Google's new entry into the smart home with their highly anticipated Amazon Echo competitor reached a culmination yesterday with the announcement of Google Home, the official smart speaker that is to be powered by Google Assistant, the new smart software that Google announced yesterday as well. While Google Home is set to take the stage later this year when the company launches the product, many will be eagerly awaiting their chance to get their hands on it and will likely want to test it out as soon as possible. Google Home promises to be a compelling device which has quite a bit to offer from the get-go, but it's still set up to be a standalone appliance and will surely have some wishing that Google will integrate Home into Android so that it's a little more versatile.
For now, Google Home is a standalone product meant to be plugged into your home's wall outlets, devoid of its own power source, putting it right in line with the Echo. While Google Home will prove to be useful for those with other smart appliances around, not all consumers will want an extra device, and may prefer the capability to use a device they already have, like their smartphones. Google Home is powered by Google Assistant, so there is an opportunity for Google to integrate Google Home into Android, perhaps allowing the device to be docked and able to provide a similar experience to having the actual Google Home product. Sure, the Google Home has a set of LED lights at the top that blink and flicker as it process your queries and responds to your commands, something that makes it a bit unique, but it also connects to WiFi so it can link up to the cloud and has embedded speakers, both of which are things that can be found in an Android device. All an Android device might need for the core system is for Google Assistant to be baked in.
Whether or not this is something that will ever happen is unclear, but it's surely a scenario that would prove to be beneficial for users who would prefer to have the power of Google Home without needing an extra device, and it would allow Google to access more users for the Google Assistant software. Then again, if Google Home was integrated into Android there would be less of a need to have Google Home as a standalone product. Having said that, consumers like choice, and might appreciate the opportunity of having a choice to go with something that's a standalone device or to simply dock an existing smartphone to turn it into such a product.

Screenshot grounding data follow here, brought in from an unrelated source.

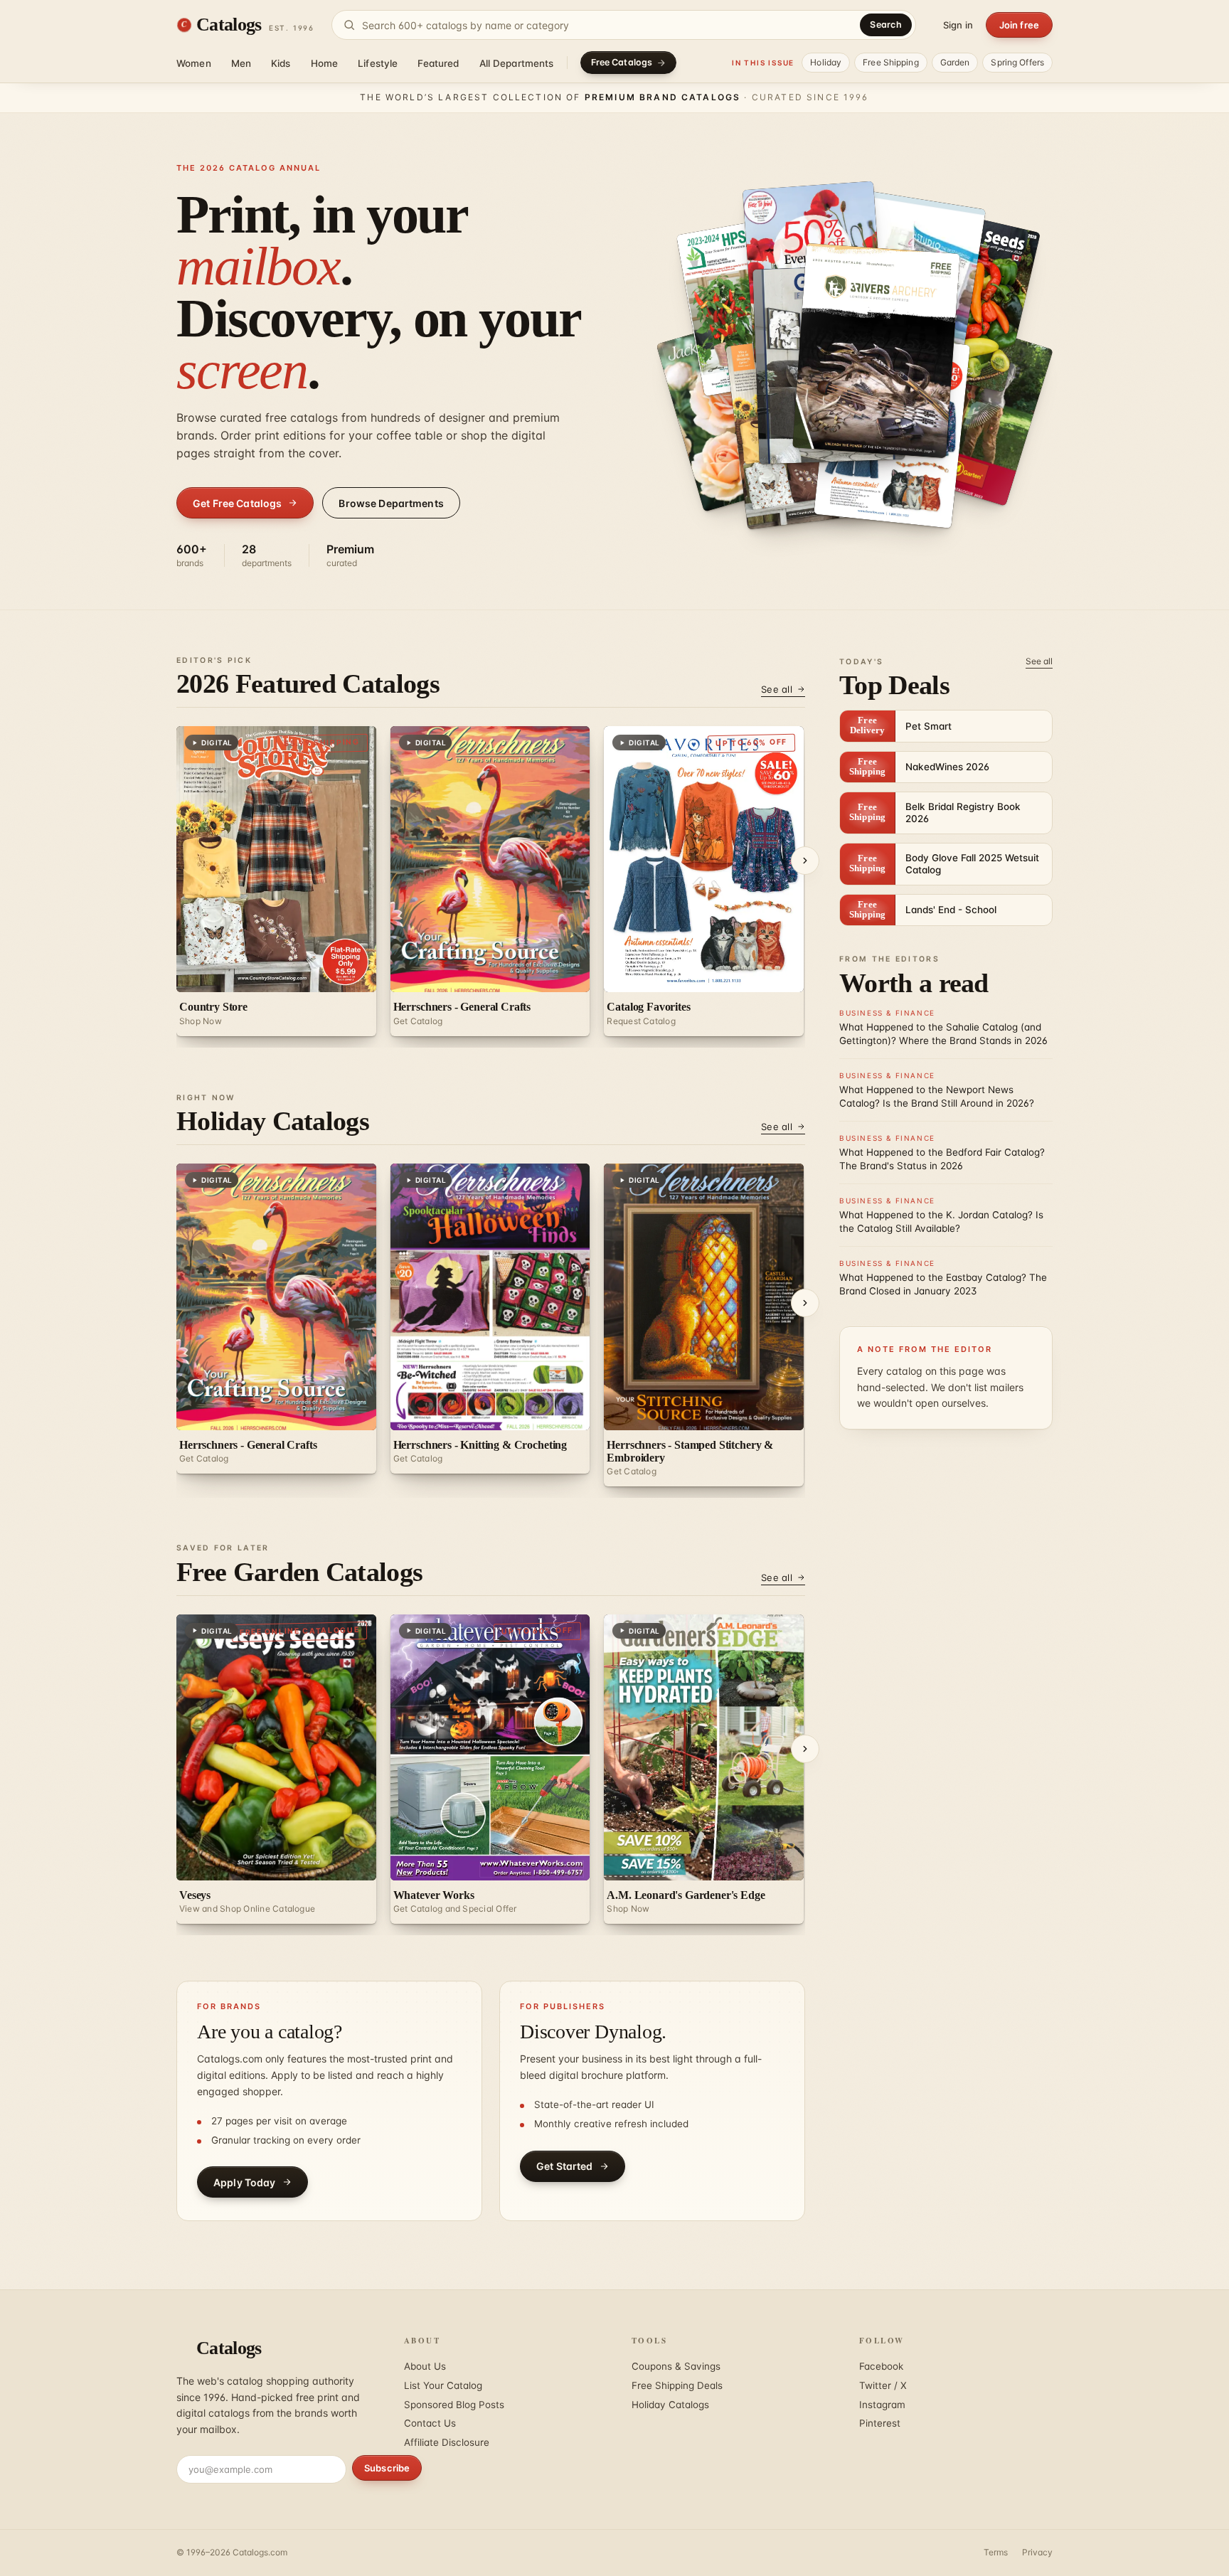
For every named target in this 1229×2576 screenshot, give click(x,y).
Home (325, 63)
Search (886, 24)
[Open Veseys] (970, 410)
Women (193, 63)
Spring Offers (1017, 62)
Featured (438, 63)
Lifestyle (378, 63)
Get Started (564, 2166)
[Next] (805, 860)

One would also need to consider, though, that if Google Home were integrated into Android, it would be baked into a device that is with the user at all times, and then Google Home wouldn't be Google Home anymore as it wouldn't physically be in the home, and that's the whole idea of it. It isn't meant to be portable, and smartphones are portable. This also leaves an opportunity to potentially offer other similar products to Google Home that are smaller and designed to be carried around like Amazon has done with the Tap Portable speaker and the Echo Dot. Both devices are functionally not as equipped as the original Echo, but they obtain the ability to travel around with their owners. Google has designed the home not to be as functional as the Echo in the beginning so it's able to build out its ability to interact with users more naturally, and while they expand on this, they may choose to leave other products, smaller, more portable products, or an integration into Android for another Google Home solution, out of the mix.